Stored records

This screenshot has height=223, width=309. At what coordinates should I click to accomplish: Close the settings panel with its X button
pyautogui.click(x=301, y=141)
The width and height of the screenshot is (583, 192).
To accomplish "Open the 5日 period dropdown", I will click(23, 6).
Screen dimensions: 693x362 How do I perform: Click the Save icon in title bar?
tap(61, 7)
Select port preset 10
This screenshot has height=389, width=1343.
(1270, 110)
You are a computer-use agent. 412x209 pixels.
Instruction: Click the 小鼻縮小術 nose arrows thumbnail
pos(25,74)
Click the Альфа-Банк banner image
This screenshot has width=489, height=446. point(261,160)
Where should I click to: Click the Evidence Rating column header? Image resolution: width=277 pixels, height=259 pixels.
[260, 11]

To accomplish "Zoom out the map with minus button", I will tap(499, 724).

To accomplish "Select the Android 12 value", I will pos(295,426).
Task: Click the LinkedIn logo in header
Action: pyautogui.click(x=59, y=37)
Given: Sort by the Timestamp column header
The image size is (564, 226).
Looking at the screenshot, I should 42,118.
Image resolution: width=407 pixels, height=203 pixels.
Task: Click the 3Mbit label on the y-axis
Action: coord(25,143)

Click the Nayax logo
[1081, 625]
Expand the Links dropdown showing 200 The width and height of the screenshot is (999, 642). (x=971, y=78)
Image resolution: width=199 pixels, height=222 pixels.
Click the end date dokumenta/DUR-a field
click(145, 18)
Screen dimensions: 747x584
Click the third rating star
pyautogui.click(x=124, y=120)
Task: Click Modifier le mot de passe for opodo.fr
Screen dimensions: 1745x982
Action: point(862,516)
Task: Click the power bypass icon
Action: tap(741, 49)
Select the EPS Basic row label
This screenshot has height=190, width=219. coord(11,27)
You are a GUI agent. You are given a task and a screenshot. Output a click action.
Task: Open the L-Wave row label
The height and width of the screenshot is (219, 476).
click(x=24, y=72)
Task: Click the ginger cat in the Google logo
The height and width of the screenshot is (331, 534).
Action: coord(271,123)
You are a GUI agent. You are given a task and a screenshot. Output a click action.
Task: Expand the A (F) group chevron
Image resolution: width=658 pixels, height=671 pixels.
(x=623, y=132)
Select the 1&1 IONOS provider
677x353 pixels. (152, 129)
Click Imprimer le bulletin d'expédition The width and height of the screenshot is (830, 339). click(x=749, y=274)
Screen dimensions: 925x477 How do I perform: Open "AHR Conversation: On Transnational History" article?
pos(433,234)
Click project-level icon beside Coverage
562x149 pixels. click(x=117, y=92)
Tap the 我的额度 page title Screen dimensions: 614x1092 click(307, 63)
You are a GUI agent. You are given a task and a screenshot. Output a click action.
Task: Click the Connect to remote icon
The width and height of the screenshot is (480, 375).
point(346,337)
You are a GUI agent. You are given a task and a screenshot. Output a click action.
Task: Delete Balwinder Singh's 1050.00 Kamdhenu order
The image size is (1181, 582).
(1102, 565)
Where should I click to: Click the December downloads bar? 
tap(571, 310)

GOAL OF THE EXERCISE:
All that should be written out is the stretch of lines above between the one holding "The width and height of the screenshot is (583, 192)." and the one holding "Task: Expand the A (F) group chevron", inclusive, exactly as given.

WRITTEN ANSWER:
The width and height of the screenshot is (583, 192).
To accomplish "Open the 5日 period dropdown", I will click(23, 6).
Screen dimensions: 693x362 How do I perform: Click the Save icon in title bar?
tap(61, 7)
Select port preset 10
This screenshot has height=389, width=1343.
(1270, 110)
You are a computer-use agent. 412x209 pixels.
Instruction: Click the 小鼻縮小術 nose arrows thumbnail
pos(25,74)
Click the Альфа-Банк banner image
This screenshot has width=489, height=446. point(261,160)
Where should I click to: Click the Evidence Rating column header? Image resolution: width=277 pixels, height=259 pixels.
[260, 11]

To accomplish "Zoom out the map with minus button", I will tap(499, 724).

To accomplish "Select the Android 12 value", I will pos(295,426).
Task: Click the LinkedIn logo in header
Action: pyautogui.click(x=59, y=37)
Given: Sort by the Timestamp column header
The image size is (564, 226).
Looking at the screenshot, I should 42,118.
Image resolution: width=407 pixels, height=203 pixels.
Task: Click the 3Mbit label on the y-axis
Action: coord(25,143)

Click the Nayax logo
[1081, 625]
Expand the Links dropdown showing 200 The width and height of the screenshot is (999, 642). (x=971, y=78)
Image resolution: width=199 pixels, height=222 pixels.
Click the end date dokumenta/DUR-a field
click(145, 18)
Screen dimensions: 747x584
Click the third rating star
pyautogui.click(x=124, y=120)
Task: Click Modifier le mot de passe for opodo.fr
Screen dimensions: 1745x982
Action: point(862,516)
Task: Click the power bypass icon
Action: tap(741, 49)
Select the EPS Basic row label
This screenshot has height=190, width=219. coord(11,27)
You are a GUI agent. You are given a task and a screenshot. Output a click action.
Task: Open the L-Wave row label
The height and width of the screenshot is (219, 476).
click(x=24, y=72)
Task: Click the ginger cat in the Google logo
The height and width of the screenshot is (331, 534).
Action: coord(271,123)
You are a GUI agent. You are given a task and a screenshot. Output a click action.
Task: Expand the A (F) group chevron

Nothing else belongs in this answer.